**Extrait du texte:**
++++++

On a paru s’étonner de ce succès si prompt de La Fontaine dans ce monde de cour. Ceux qui, sur la foi de quelques anecdotes exagérées, se font de lui une sorte de rêveur toujours absent, ont raison de n’y rien comprendre : mais c’est que l’aimable poète n’était point ce qu’ils se figurent. Il avait, certes, ses distractions, ses ravissements intérieurs, son doux enthousiasme qui l’enlevait souvent loin des humains ; le jour où il faisait parler dame Belette et où il suivait Jeannot Lapin dans la rosée, ils lui semblaient plus intéressants tous deux à écouter qu’un cercle de beau monde ou même de brillants esprits. Mais quand La Fontaine n’était pas dans sa veine de composition, quand il était arrêté sous le charme auprès de quelqu’une de ces femmes spirituelles et belles qu’il a célébrées et qui savaient l’agacer avec grâce, quand il voulait plaire enfin, tenez pour assuré qu’il avait tout ce qu’il faut pour y réussir, au moins en causant. Et qui donc a mieux défini que lui la conversation parfaite, et tout ce qu’elle demande de sérieux ou de léger ?

……………………………………………
        Jusque-là qu’en votre entretien
La bagatelle a part : le monde n’en croit rien.
        Laissons le monde et sa croyance.
        La bagatelle, la science,
Les chimères, le rien, tout est bon ; je soutiens
        Qu’il faut de tout aux entretiens :
    C’est un parterre où Flore épand ses biens ;
Sur différentes fleurs l’abeille s’y repose,
        Et fait du miel de toute chose.

++++++

**Contenu des données:**
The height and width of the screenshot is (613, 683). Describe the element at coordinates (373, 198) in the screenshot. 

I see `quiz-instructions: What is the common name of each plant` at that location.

++++++

**Consigne A:** Dans l'extrait sur La Fontaine, à quoi les vers cités comparent-ils les entretiens ?
**Consigne B:** Recopiez fidèlement l'extrait sur La Fontaine depuis « La bagatelle, la » jusqu'à « de toute chose. » inclus.
Ces données proviennent d'une autre source que l'extrait.

**Réponse A:** À un parterre où Flore épand ses biens.

**Réponse B:**
La bagatelle, la science,
Les chimères, le rien, tout est bon ; je soutiens
        Qu’il faut de tout aux entretiens :
    C’est un parterre où Flore épand ses biens ;
Sur différentes fleurs l’abeille s’y repose,
        Et fait du miel de toute chose.